REQUEST → Write out every one of the entries below word for word, but leave the pictures out.

Entries on target coordinates
⟨

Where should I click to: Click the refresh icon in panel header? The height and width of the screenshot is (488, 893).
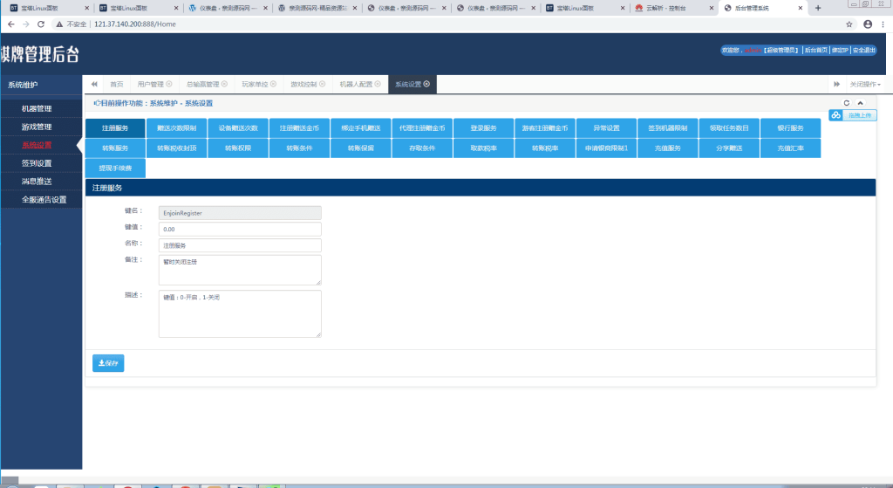[x=845, y=103]
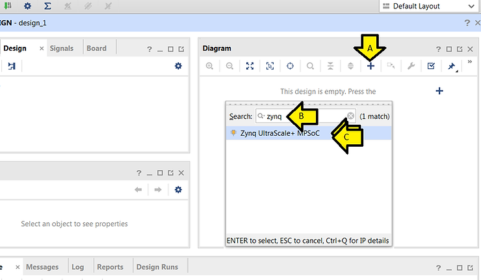Click the Validate Design checkmark icon
The width and height of the screenshot is (481, 280).
click(x=431, y=66)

⟩

THE OUTPUT →
Where should I click to: Click the refresh icon in panel header? The height and width of the screenshot is (488, 893).
[x=845, y=103]
Click the Validate Design checkmark icon
The width and height of the screenshot is (481, 280).
click(x=431, y=66)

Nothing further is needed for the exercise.